* **WHAT THE TASK REQUIRES**
Your copy should begin at the line containing "Click the 直 logo in the top corner" and end at the last line of the records below, matching each line exactly and leaving out pictures.

--- INPUT ---

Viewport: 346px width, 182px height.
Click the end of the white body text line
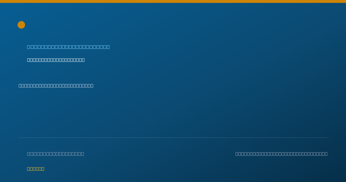[92, 86]
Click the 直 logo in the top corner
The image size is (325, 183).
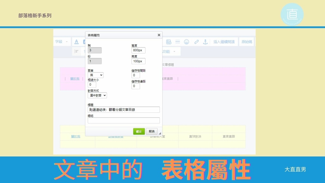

---

* **OUTPUT OF THE TASK**
Click the 直 logo in the top corner
The image size is (325, 183).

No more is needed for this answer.